• [Task statement]: For this exercise, please find the lines in the entries that include the word "icon" and copy them.

• [Screenshot grounding data]:
-------

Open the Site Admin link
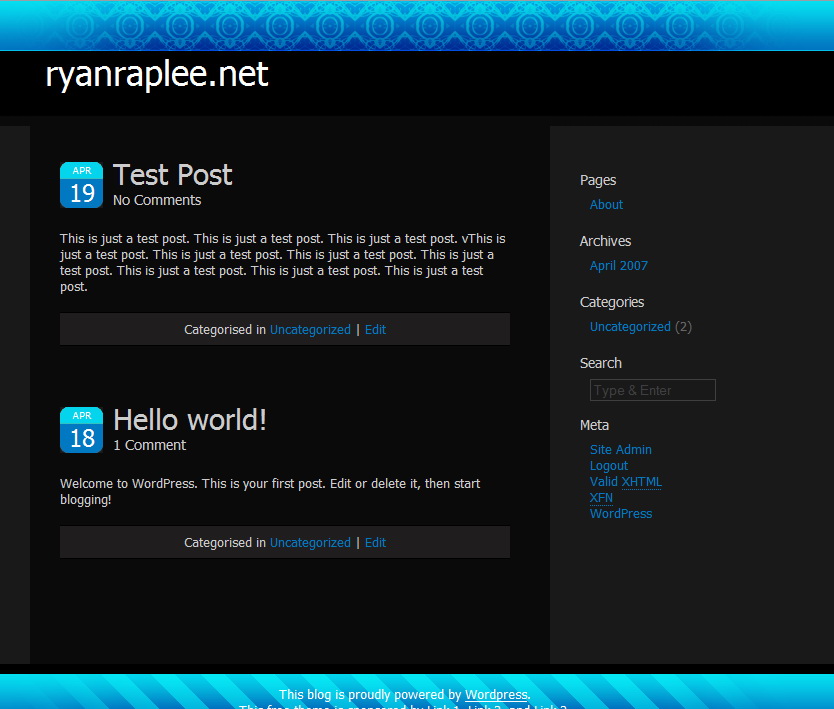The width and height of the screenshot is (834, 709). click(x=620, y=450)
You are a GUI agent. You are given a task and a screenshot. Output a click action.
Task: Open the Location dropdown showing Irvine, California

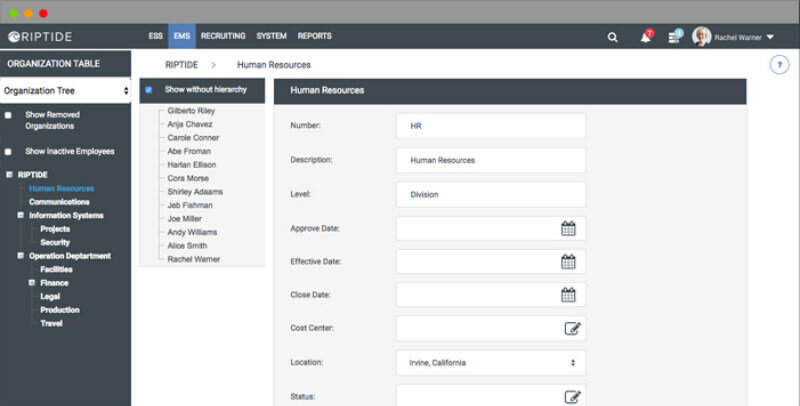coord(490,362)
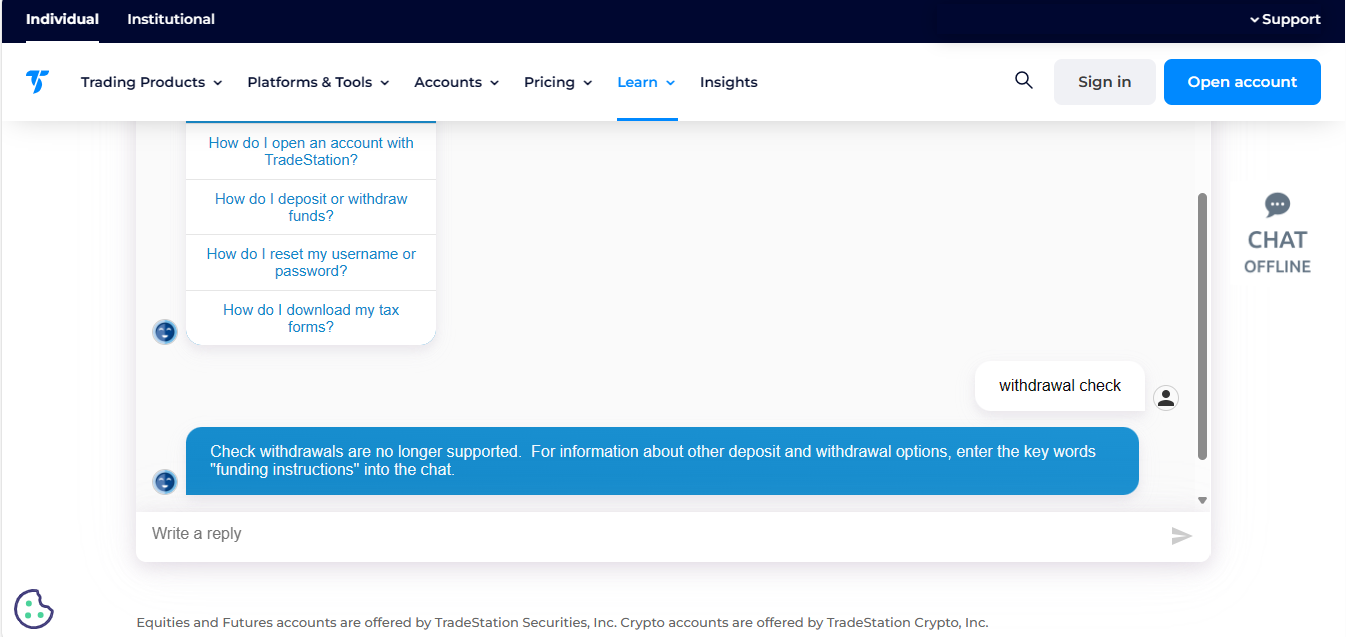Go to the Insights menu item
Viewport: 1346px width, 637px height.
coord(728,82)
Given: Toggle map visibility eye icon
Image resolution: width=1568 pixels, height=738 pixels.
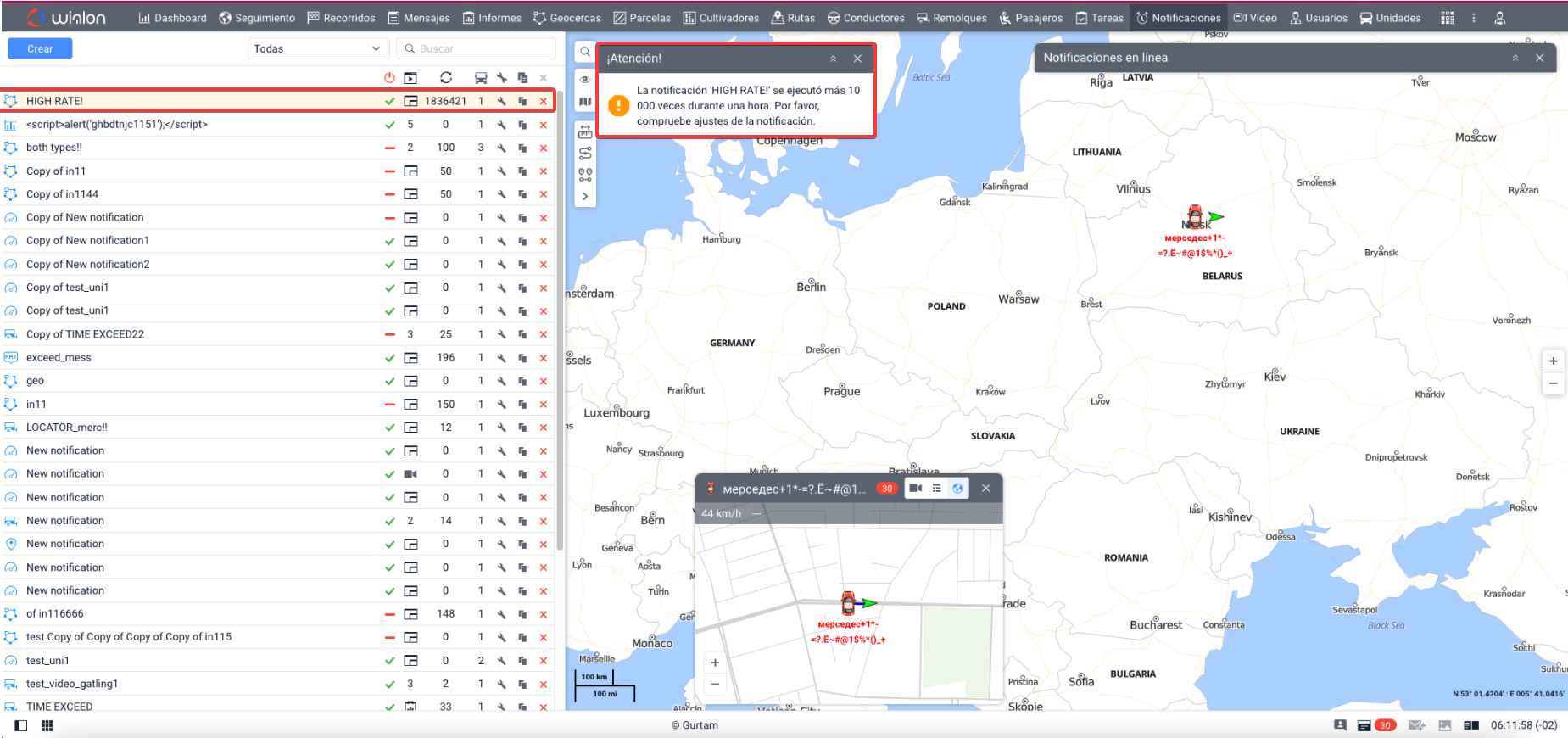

-------

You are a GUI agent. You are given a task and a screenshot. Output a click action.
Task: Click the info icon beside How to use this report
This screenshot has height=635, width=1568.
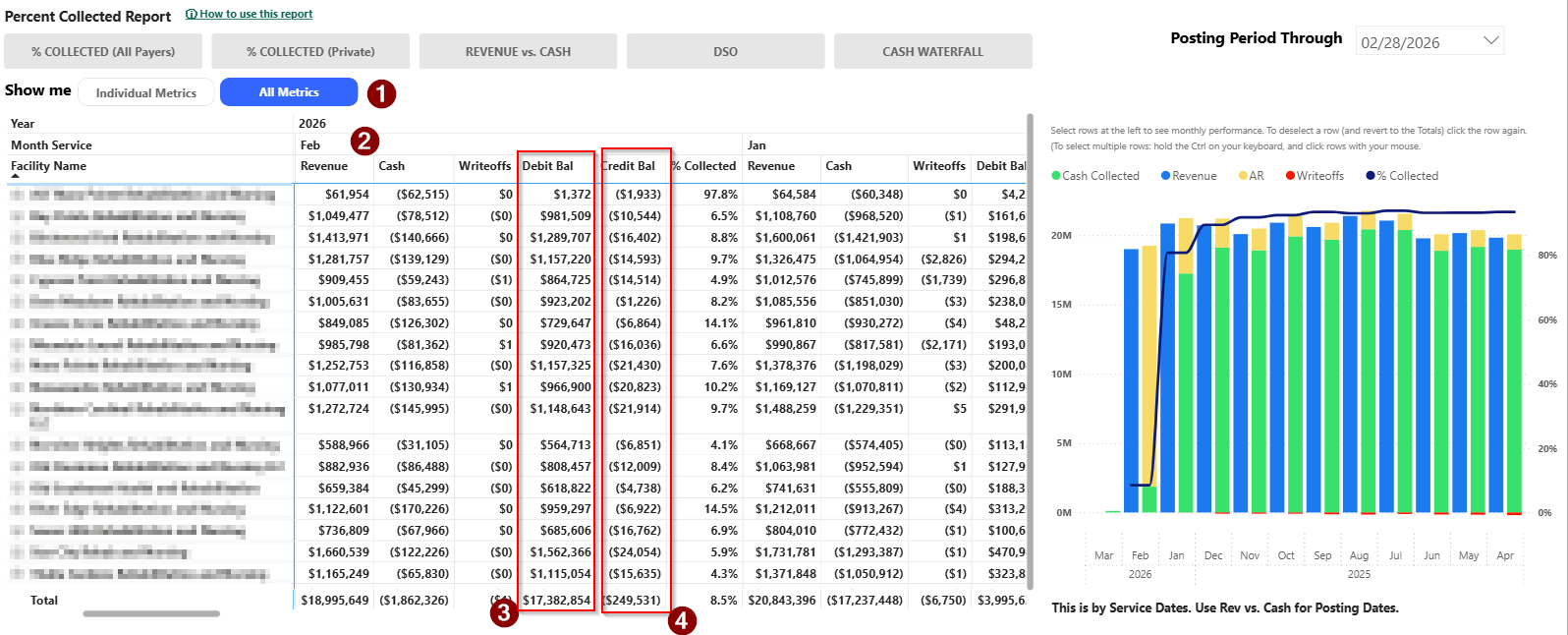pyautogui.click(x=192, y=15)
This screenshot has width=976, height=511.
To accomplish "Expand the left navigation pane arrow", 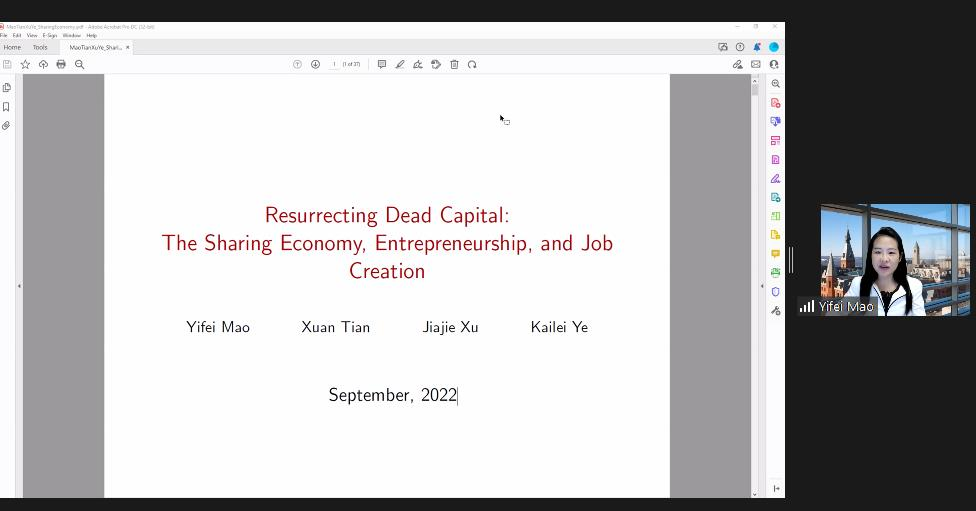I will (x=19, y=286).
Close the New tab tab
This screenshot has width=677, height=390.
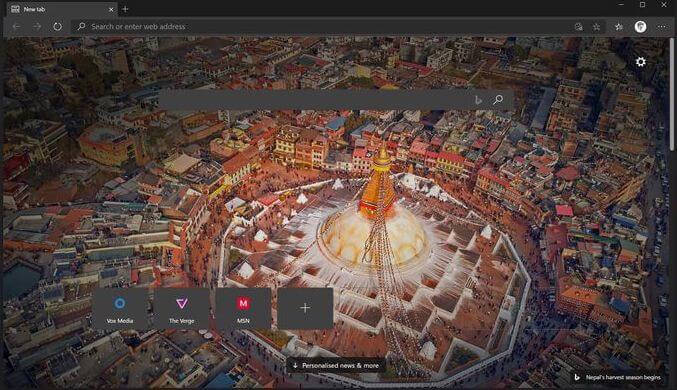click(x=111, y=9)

-------

• [Output of the exercise]:
Given: Toggle map visibility eye icon
Task: Click the info icon beside How to use this report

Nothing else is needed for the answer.